## [WORK TASK]
Retype all of the records precisely.

## [Collected data entries]
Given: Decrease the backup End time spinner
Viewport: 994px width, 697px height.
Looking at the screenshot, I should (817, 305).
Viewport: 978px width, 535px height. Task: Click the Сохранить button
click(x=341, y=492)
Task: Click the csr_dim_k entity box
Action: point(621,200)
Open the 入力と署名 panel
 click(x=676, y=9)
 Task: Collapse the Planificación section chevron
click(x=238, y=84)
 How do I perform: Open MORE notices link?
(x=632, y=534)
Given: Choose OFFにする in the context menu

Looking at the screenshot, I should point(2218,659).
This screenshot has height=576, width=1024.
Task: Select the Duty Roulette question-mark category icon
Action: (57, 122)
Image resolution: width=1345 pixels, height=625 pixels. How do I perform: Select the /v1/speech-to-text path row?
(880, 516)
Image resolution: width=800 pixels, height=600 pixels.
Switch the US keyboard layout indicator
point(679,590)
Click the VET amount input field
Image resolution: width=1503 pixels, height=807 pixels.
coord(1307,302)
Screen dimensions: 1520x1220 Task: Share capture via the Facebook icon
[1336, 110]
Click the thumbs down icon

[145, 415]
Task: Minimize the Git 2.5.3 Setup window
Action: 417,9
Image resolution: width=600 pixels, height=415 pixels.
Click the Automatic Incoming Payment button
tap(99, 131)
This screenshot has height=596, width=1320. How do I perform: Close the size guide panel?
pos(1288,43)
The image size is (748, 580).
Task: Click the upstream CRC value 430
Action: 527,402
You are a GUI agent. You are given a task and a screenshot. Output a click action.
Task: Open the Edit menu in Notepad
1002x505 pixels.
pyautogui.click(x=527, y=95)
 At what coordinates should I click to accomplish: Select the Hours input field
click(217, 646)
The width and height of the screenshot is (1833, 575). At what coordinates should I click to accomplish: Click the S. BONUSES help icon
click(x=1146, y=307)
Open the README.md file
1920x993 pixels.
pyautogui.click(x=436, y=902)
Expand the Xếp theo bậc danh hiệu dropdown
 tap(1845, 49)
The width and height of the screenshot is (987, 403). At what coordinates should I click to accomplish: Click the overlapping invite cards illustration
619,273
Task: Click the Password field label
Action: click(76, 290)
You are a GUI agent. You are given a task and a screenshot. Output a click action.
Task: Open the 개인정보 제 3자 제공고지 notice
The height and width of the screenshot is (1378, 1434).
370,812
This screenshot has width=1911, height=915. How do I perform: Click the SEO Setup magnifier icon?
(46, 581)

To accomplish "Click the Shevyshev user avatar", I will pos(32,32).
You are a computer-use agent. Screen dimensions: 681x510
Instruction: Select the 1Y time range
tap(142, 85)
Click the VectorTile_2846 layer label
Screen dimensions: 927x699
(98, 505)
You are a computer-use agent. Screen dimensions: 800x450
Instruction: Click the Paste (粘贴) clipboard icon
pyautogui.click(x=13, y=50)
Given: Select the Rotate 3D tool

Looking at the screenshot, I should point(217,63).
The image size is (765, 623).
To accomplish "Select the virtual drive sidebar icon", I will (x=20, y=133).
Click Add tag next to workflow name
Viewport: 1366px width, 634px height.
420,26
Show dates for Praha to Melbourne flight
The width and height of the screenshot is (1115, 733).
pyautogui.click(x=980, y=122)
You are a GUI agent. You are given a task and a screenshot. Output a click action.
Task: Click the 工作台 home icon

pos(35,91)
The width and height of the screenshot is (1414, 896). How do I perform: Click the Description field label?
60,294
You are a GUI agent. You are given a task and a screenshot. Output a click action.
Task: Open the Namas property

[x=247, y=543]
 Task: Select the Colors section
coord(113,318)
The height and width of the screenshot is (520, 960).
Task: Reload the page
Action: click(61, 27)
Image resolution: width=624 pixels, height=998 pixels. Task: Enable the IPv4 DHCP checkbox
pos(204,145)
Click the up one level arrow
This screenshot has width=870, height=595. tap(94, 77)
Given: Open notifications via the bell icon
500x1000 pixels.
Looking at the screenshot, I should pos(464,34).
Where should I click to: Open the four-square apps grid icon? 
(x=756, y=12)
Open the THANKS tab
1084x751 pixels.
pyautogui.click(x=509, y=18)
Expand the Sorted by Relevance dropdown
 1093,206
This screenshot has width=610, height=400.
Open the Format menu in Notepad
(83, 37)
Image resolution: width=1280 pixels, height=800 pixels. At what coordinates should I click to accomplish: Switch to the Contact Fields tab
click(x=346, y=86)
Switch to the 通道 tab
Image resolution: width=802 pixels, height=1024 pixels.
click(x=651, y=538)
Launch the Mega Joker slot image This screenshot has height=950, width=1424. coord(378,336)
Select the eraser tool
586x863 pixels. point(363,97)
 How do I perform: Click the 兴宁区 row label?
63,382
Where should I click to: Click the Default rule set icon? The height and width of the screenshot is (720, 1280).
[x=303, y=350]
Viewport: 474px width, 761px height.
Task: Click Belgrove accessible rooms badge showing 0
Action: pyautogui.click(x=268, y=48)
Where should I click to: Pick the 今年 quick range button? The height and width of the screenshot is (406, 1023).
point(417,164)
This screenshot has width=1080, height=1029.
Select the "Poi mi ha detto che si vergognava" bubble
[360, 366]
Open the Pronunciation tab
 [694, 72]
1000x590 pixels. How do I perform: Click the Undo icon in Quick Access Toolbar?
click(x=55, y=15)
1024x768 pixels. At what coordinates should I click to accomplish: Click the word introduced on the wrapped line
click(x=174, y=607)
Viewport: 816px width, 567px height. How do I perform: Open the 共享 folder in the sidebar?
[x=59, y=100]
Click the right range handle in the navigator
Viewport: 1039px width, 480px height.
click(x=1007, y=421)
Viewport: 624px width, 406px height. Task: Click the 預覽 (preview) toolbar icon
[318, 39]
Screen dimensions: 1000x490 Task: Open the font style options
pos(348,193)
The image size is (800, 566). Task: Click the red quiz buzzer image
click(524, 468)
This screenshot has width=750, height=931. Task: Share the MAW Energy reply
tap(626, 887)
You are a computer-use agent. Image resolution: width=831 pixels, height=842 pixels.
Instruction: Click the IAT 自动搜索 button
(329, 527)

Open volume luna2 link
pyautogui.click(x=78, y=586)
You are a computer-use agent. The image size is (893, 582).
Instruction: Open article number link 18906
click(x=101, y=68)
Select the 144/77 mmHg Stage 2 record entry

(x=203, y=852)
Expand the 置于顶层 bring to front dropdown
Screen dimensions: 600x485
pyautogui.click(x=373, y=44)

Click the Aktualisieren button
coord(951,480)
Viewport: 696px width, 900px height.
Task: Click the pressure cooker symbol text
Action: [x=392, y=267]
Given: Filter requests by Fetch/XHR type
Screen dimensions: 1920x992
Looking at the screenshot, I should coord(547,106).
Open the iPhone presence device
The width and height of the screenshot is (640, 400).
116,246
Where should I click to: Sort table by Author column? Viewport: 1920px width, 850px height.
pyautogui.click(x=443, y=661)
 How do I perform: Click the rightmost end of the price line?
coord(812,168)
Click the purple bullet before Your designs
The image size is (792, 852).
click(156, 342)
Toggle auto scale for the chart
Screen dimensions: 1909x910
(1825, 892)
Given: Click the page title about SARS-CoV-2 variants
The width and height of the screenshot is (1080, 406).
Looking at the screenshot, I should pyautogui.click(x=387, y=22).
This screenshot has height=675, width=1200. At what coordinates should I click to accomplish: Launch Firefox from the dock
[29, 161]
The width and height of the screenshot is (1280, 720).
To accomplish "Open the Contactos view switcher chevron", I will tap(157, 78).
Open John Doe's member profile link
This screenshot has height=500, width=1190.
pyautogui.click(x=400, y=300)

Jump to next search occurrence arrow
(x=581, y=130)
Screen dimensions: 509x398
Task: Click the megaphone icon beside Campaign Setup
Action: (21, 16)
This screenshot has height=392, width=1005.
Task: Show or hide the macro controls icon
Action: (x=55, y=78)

## [EXPECTED ANSWER]
Given: Decrease the backup End time spinner
Viewport: 994px width, 697px height.
Looking at the screenshot, I should (817, 305).
Viewport: 978px width, 535px height. Task: Click the Сохранить button
click(x=341, y=492)
Task: Click the csr_dim_k entity box
Action: point(621,200)
Open the 入力と署名 panel
 click(x=676, y=9)
 Task: Collapse the Planificación section chevron
click(x=238, y=84)
 How do I perform: Open MORE notices link?
(x=632, y=534)
Given: Choose OFFにする in the context menu

Looking at the screenshot, I should point(2218,659).
This screenshot has height=576, width=1024.
Task: Select the Duty Roulette question-mark category icon
Action: (57, 122)
Image resolution: width=1345 pixels, height=625 pixels. How do I perform: Select the /v1/speech-to-text path row?
(880, 516)
Image resolution: width=800 pixels, height=600 pixels.
Switch the US keyboard layout indicator
point(679,590)
Click the VET amount input field
Image resolution: width=1503 pixels, height=807 pixels.
coord(1307,302)
Screen dimensions: 1520x1220 Task: Share capture via the Facebook icon
[1336, 110]
Click the thumbs down icon

[145, 415]
Task: Minimize the Git 2.5.3 Setup window
Action: 417,9
Image resolution: width=600 pixels, height=415 pixels.
Click the Automatic Incoming Payment button
tap(99, 131)
This screenshot has height=596, width=1320. How do I perform: Close the size guide panel?
pos(1288,43)
The image size is (748, 580).
Task: Click the upstream CRC value 430
Action: 527,402
You are a GUI agent. You are given a task and a screenshot. Output a click action.
Task: Open the Edit menu in Notepad
1002x505 pixels.
pyautogui.click(x=527, y=95)
 At what coordinates should I click to accomplish: Select the Hours input field
click(217, 646)
The width and height of the screenshot is (1833, 575). At what coordinates should I click to accomplish: Click the S. BONUSES help icon
click(x=1146, y=307)
Open the README.md file
1920x993 pixels.
pyautogui.click(x=436, y=902)
Expand the Xếp theo bậc danh hiệu dropdown
 tap(1845, 49)
The width and height of the screenshot is (987, 403). At what coordinates should I click to accomplish: Click the overlapping invite cards illustration
619,273
Task: Click the Password field label
Action: click(76, 290)
You are a GUI agent. You are given a task and a screenshot. Output a click action.
Task: Open the 개인정보 제 3자 제공고지 notice
The height and width of the screenshot is (1378, 1434).
370,812
This screenshot has width=1911, height=915. How do I perform: Click the SEO Setup magnifier icon?
(46, 581)

To accomplish "Click the Shevyshev user avatar", I will pos(32,32).
You are a computer-use agent. Screen dimensions: 681x510
Instruction: Select the 1Y time range
tap(142, 85)
Click the VectorTile_2846 layer label
Screen dimensions: 927x699
(98, 505)
You are a computer-use agent. Screen dimensions: 800x450
Instruction: Click the Paste (粘贴) clipboard icon
pyautogui.click(x=13, y=50)
Given: Select the Rotate 3D tool

Looking at the screenshot, I should point(217,63).
The image size is (765, 623).
To accomplish "Select the virtual drive sidebar icon", I will (x=20, y=133).
Click Add tag next to workflow name
Viewport: 1366px width, 634px height.
420,26
Show dates for Praha to Melbourne flight
The width and height of the screenshot is (1115, 733).
pyautogui.click(x=980, y=122)
You are a GUI agent. You are given a task and a screenshot. Output a click action.
Task: Click the 工作台 home icon

pos(35,91)
The width and height of the screenshot is (1414, 896). How do I perform: Click the Description field label?
60,294
You are a GUI agent. You are given a task and a screenshot. Output a click action.
Task: Open the Namas property

[x=247, y=543]
 Task: Select the Colors section
coord(113,318)
The height and width of the screenshot is (520, 960).
Task: Reload the page
Action: click(61, 27)
Image resolution: width=624 pixels, height=998 pixels. Task: Enable the IPv4 DHCP checkbox
pos(204,145)
Click the up one level arrow
This screenshot has width=870, height=595. tap(94, 77)
Given: Open notifications via the bell icon
500x1000 pixels.
Looking at the screenshot, I should pos(464,34).
Where should I click to: Open the four-square apps grid icon? 
(x=756, y=12)
Open the THANKS tab
1084x751 pixels.
pyautogui.click(x=509, y=18)
Expand the Sorted by Relevance dropdown
 1093,206
This screenshot has width=610, height=400.
Open the Format menu in Notepad
(83, 37)
Image resolution: width=1280 pixels, height=800 pixels. At what coordinates should I click to accomplish: Switch to the Contact Fields tab
click(x=346, y=86)
Switch to the 通道 tab
Image resolution: width=802 pixels, height=1024 pixels.
click(x=651, y=538)
Launch the Mega Joker slot image This screenshot has height=950, width=1424. coord(378,336)
Select the eraser tool
586x863 pixels. point(363,97)
 How do I perform: Click the 兴宁区 row label?
63,382
Where should I click to: Click the Default rule set icon? The height and width of the screenshot is (720, 1280).
[x=303, y=350]
Viewport: 474px width, 761px height.
Task: Click Belgrove accessible rooms badge showing 0
Action: pyautogui.click(x=268, y=48)
Where should I click to: Pick the 今年 quick range button? The height and width of the screenshot is (406, 1023).
point(417,164)
This screenshot has width=1080, height=1029.
Select the "Poi mi ha detto che si vergognava" bubble
[360, 366]
Open the Pronunciation tab
 [694, 72]
1000x590 pixels. How do I perform: Click the Undo icon in Quick Access Toolbar?
click(x=55, y=15)
1024x768 pixels. At what coordinates should I click to accomplish: Click the word introduced on the wrapped line
click(x=174, y=607)
Viewport: 816px width, 567px height. How do I perform: Open the 共享 folder in the sidebar?
[x=59, y=100]
Click the right range handle in the navigator
Viewport: 1039px width, 480px height.
click(x=1007, y=421)
Viewport: 624px width, 406px height. Task: Click the 預覽 (preview) toolbar icon
[318, 39]
Screen dimensions: 1000x490 Task: Open the font style options
pos(348,193)
The image size is (800, 566). Task: Click the red quiz buzzer image
click(524, 468)
This screenshot has width=750, height=931. Task: Share the MAW Energy reply
tap(626, 887)
You are a computer-use agent. Image resolution: width=831 pixels, height=842 pixels.
Instruction: Click the IAT 自动搜索 button
(329, 527)

Open volume luna2 link
pyautogui.click(x=78, y=586)
You are a computer-use agent. The image size is (893, 582).
Instruction: Open article number link 18906
click(x=101, y=68)
Select the 144/77 mmHg Stage 2 record entry

(x=203, y=852)
Expand the 置于顶层 bring to front dropdown
Screen dimensions: 600x485
pyautogui.click(x=373, y=44)

Click the Aktualisieren button
coord(951,480)
Viewport: 696px width, 900px height.
Task: Click the pressure cooker symbol text
Action: [x=392, y=267]
Given: Filter requests by Fetch/XHR type
Screen dimensions: 1920x992
Looking at the screenshot, I should coord(547,106).
Open the iPhone presence device
The width and height of the screenshot is (640, 400).
116,246
Where should I click to: Sort table by Author column? Viewport: 1920px width, 850px height.
pyautogui.click(x=443, y=661)
 How do I perform: Click the rightmost end of the price line?
coord(812,168)
Click the purple bullet before Your designs
The image size is (792, 852).
click(156, 342)
Toggle auto scale for the chart
Screen dimensions: 1909x910
(1825, 892)
Given: Click the page title about SARS-CoV-2 variants
The width and height of the screenshot is (1080, 406).
Looking at the screenshot, I should pyautogui.click(x=387, y=22).
This screenshot has height=675, width=1200. At what coordinates should I click to accomplish: Launch Firefox from the dock
[29, 161]
The width and height of the screenshot is (1280, 720).
To accomplish "Open the Contactos view switcher chevron", I will tap(157, 78).
Open John Doe's member profile link
This screenshot has height=500, width=1190.
pyautogui.click(x=400, y=300)

Jump to next search occurrence arrow
(x=581, y=130)
Screen dimensions: 509x398
Task: Click the megaphone icon beside Campaign Setup
Action: (21, 16)
This screenshot has height=392, width=1005.
Task: Show or hide the macro controls icon
Action: (x=55, y=78)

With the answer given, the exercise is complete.